The Venice Biennale, perhaps the best-known contemporary art event, is in full swing in Italy, and while the 59th edition of the international festival showcases much that is new, in a number of the national pavilions artists are drawing on ancient culture and themes from the past.

Loukia Alavanou’s installation for Greece, Oedipus in Search of Colonus, makes use of the ancient tragedian Sophocles. It includes a construction based on architect Takis Zenetos’ utopian ideas and a virtual-reality film based on Sophocles’ Oedipus at Colonus, in which the wandering Oedipus, blind and banished from Thebes having killed his father and married his mother, arrives in the village of Colonus, where he can stay and, by the end of the play, die.

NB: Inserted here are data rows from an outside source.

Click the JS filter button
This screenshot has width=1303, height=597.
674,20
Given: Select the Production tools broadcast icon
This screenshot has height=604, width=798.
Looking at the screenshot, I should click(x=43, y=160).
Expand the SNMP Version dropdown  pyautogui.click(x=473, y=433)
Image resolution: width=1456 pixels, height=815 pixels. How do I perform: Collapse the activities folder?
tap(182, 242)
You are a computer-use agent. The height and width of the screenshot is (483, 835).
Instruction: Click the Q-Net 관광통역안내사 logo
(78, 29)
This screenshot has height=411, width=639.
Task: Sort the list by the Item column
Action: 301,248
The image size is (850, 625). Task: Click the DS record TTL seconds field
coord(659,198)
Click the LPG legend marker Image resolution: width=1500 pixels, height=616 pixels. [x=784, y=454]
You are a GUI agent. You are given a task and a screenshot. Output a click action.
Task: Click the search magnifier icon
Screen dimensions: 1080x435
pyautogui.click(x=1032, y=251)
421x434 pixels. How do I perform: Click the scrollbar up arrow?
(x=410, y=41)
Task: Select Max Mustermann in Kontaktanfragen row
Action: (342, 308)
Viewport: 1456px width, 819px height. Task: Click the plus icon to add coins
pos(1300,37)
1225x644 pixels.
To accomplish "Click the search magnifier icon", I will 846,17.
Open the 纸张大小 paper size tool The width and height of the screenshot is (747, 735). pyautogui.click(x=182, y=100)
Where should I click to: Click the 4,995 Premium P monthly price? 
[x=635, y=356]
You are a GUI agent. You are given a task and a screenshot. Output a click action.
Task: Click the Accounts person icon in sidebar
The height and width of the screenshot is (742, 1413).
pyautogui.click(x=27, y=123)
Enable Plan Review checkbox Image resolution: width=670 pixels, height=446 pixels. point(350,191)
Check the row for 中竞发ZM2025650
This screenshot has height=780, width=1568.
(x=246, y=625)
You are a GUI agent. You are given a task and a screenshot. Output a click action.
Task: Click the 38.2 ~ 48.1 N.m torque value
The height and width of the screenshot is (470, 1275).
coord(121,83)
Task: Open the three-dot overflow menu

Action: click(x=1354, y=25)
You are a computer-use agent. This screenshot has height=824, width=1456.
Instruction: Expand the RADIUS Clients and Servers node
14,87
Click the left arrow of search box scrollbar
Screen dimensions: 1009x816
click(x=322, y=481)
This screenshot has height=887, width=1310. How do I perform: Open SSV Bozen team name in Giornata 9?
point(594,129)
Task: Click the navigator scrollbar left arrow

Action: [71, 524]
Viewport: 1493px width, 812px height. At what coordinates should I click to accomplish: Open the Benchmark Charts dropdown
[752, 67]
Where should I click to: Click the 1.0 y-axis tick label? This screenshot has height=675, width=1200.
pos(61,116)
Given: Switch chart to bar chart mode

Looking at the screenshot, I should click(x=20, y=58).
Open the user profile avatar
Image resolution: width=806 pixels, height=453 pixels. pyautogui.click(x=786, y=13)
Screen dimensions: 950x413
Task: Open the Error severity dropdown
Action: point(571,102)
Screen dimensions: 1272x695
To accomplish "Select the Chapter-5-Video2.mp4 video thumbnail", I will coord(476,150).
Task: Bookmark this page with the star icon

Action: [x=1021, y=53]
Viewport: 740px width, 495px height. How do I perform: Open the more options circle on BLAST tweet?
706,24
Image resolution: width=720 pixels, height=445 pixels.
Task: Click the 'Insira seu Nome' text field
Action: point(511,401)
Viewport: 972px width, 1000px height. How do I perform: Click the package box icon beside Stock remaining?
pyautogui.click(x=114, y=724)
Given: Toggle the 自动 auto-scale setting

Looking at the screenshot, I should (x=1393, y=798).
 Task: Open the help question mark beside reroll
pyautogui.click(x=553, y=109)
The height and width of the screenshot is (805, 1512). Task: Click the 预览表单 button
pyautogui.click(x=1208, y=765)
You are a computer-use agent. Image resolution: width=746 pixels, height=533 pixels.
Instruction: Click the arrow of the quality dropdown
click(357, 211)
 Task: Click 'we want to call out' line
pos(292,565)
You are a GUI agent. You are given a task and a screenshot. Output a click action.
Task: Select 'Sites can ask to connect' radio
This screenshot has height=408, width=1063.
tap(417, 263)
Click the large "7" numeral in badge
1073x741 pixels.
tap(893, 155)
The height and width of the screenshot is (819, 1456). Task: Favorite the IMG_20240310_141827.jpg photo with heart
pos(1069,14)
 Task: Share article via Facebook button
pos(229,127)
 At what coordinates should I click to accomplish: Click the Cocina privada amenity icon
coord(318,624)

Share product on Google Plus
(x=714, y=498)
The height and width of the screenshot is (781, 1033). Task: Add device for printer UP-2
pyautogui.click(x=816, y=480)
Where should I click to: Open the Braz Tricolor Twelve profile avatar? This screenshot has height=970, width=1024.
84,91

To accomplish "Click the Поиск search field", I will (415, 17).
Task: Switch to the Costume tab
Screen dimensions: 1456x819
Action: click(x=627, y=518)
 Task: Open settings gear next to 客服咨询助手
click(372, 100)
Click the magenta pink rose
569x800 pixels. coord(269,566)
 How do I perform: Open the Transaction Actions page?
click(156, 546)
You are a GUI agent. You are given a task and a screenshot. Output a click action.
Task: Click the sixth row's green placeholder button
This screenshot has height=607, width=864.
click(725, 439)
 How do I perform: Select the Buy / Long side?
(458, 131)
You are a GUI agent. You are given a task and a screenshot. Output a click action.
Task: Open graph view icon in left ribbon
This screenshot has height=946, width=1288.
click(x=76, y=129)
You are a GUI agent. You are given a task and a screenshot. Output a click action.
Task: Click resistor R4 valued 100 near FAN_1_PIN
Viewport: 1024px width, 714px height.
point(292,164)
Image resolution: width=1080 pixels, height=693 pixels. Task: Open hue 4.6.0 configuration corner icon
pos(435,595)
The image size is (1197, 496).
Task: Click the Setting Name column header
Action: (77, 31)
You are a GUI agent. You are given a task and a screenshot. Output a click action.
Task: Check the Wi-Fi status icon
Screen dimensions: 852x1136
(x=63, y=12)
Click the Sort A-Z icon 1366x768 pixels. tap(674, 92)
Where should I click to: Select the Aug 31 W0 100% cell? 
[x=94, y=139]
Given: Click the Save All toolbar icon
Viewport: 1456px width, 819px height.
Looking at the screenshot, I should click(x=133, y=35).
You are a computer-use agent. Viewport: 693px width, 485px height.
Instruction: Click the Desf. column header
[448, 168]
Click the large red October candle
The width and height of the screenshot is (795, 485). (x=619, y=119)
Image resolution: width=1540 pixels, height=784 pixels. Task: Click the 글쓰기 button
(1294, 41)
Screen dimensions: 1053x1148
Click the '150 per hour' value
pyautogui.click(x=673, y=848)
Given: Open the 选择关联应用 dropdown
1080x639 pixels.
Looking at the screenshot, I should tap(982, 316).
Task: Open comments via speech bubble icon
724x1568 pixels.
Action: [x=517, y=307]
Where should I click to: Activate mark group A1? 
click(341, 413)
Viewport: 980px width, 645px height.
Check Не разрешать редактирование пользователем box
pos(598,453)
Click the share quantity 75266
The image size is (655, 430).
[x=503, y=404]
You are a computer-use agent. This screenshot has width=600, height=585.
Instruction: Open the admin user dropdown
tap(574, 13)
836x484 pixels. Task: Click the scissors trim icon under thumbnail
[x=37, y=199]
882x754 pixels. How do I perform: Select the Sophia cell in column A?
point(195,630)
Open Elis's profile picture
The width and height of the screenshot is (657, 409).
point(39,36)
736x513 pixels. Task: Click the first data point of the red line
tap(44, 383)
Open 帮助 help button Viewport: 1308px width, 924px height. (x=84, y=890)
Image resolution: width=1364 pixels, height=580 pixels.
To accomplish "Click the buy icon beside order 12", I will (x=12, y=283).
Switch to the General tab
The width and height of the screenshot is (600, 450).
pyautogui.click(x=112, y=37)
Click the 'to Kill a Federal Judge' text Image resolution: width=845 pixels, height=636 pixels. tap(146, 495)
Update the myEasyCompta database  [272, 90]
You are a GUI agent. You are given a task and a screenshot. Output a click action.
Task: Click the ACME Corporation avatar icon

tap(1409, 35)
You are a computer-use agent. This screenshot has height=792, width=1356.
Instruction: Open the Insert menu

Alavanou, seeking to link the classical past to contemporary issues, casts members of the Roma community in Nea Zoi, west of Athens, in the Sophoclean film.
Literature also plays a part in the first dedicated pavilion of the Kyrgyz Republic (who have previously been part of the Central Asian Pavilion). For Gates of Turan (which takes its name from the Persian word Tuˉraˉn, referring to a vast historic region where Turanian nomads lived), Firouz FarmanFarmaian has collaborated with Kyrgyz craftswomen to present a series of textile banners representing ancient Tuˉraˉn’s nomadic groups. The banners lead to a tündük (the cupola of a yurt), which is split into four parts, each linked with a warrior who aided the titular hero in the Epic of Manas. This lenghty oral poem tells the story of Manas, who brought the clans of Kyrgyzstan together to defeat their enemies. The epic was written down in the 19th century, and though its origins and age are unclear, its 1,000th anniversary was officially celebrated in Kyrgyzstan in 1995.
Nepal is among the countries participating for first time, with support from New York’s Rubin Museum of Art. Tales of Muted Spirits – Dispersed Threads – Twisted Shangri-La features work by Tsherin Sherpa, collaborating with other artists from across the country to explore some of the contradictions in views of Nepal and the Himalayan region, which, rather than being remote and isolated, have seen many centuries of exchanges of ideas and movement of its peoples. Sherpa is trained in thangka painting, a tradition of Buddhist painting that stretches back to the medieval period. He adapts existing imagery, as seen in the bold 24 Views of Luxation, a fragmented, tiled image of a hybrid half-bird, half-man figure (Garuda, a Hindu deity who is also a protective figure in Nepalese Buddhism, or the Khyung of Tibetan mythology) who grapples a snake.
As curators Sheelasha Rajbhandari and Hit Man Gurung write in the text beside it: ‘The Khyung is an image that carries with it millennia of varied interpretations. In both Hindu and Buddhist understanding, the part-bird, part-human figure is a guardian deity who protects against illness and misfortune. Yet beyond the context of healing, it is at the same time a symbol of subjugation… possessing the ability to counteract venomous potency.’
The Biennale runs until 27 November.